Ten fakt nie jest niespodzianką dla ks. Edwarda Loranca, proboszcza parafii moszczanickiej od 2010 roku. W każdą niedzielę, przed Mszą św. o godz. 8.00 wszyscy wierni modlą się Koronką. Tradycję tę podtrzymują szczególnie członkinie Żywego Różańca, które mają swoje spotkania formacyjne w pierwsze niedziele. Odmawiają wówczas cząstkę Różańca, słuchają konferencji głoszonej przez księdza proboszcza, a następnie odmawiają Koronkę.

Obraz Jezusa Miłosiernego znajduje się w ołtarzu głównym, w centrum tryptyku   Obraz Jezusa Miłosiernego znajduje się w ołtarzu głównym, w centrum tryptyku
Urszula Rogólska /Foto Gość
Konkretna prośba

– Ale kult Bożego Miłosierdzia w Moszczanicy, to nie tylko znajomość Koronki – zaznacza ks. Loranc. – Podczas adoracji Najświętszego Sakramentu w pierwsze niedziele zawsze odmawiamy także Litanię do Bożego Miłosierdzia. Szczególnym dniem jest dla nas każdy trzeci piątek miesiąca. Sprawujemy wówczas Msze św. o Bożym Miłosierdziu. Zamiast głoszenia kazania – czytamy „Dzienniczek” siostry Faustyny, a przed wystawionym Najświętszym Sakramentem modlimy się w intencjach zapisanych na kartkach. Także w tych intencjach odprawiamy Mszę św.

– W te piątki zawsze jest w kościele więcej ludzi niż zazwyczaj – mówi ks. Cader. – Czytając zapisane prośby widzę jak wielkie jest zaufanie Bogu. To prośby bardzo osobiste i bardzo konkretne – często z zapisanymi imionami, wymienionymi chorobami, nałogami. Widzę, że dla ludzi taka konkretna prośba, którą poznaje cała wspólnota, jest bardzo ważna.

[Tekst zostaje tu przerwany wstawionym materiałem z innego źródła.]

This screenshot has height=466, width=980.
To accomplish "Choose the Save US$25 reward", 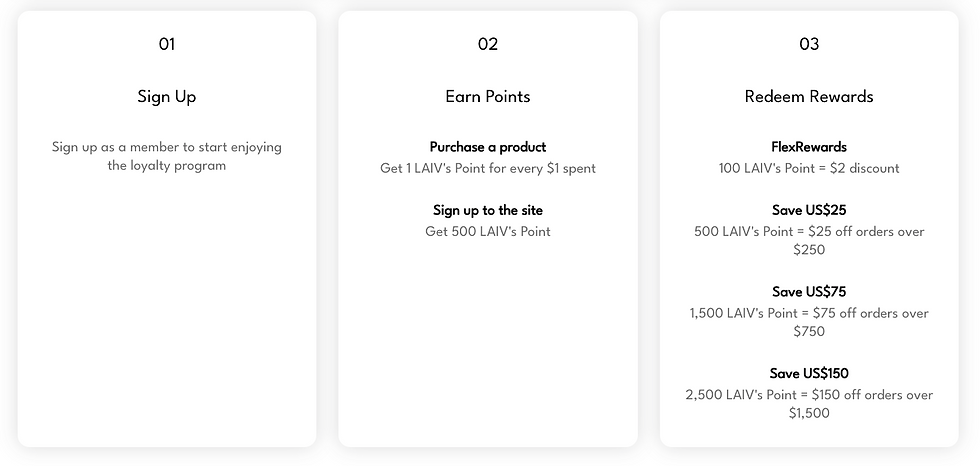I will pyautogui.click(x=809, y=210).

– Ludzie ufają w moc modlitwy wspólnotowej. Mają wielką wiarę, że mówiąc szczerze, otwarcie i oddając te trudne sprawy Bożemu Miłosierdziu, wyproszą swoim modlitwom skuteczność – dodaje ksiądz proboszcz.

Na koniec nabożeństwa każdy może uczcić relikwie Apostołów Bożego Miłosierdzia - św. Faustyny lub św. Jana Pawła II.
Relikwie św. Faustyny trafiły tutaj w 2011 roku, kiedy to misje parafialne o Apostołce Miłosierdzia głosił ks. Jacek Waligóra, pracujący na Ukrainie. Natomiast relikwie św. Jana Pawła II są w parafii od 31 maja tego roku. Przywiózł je arcybiskup Mieczysław Mokrzycki, równocześnie dziękując księdzu Lorancowi za jego wcześniejszą wieloletnią posługę na Ukrainie. Sam relikwiarz ufundowali rodzice młodzieży bierzmowanej w tym roku.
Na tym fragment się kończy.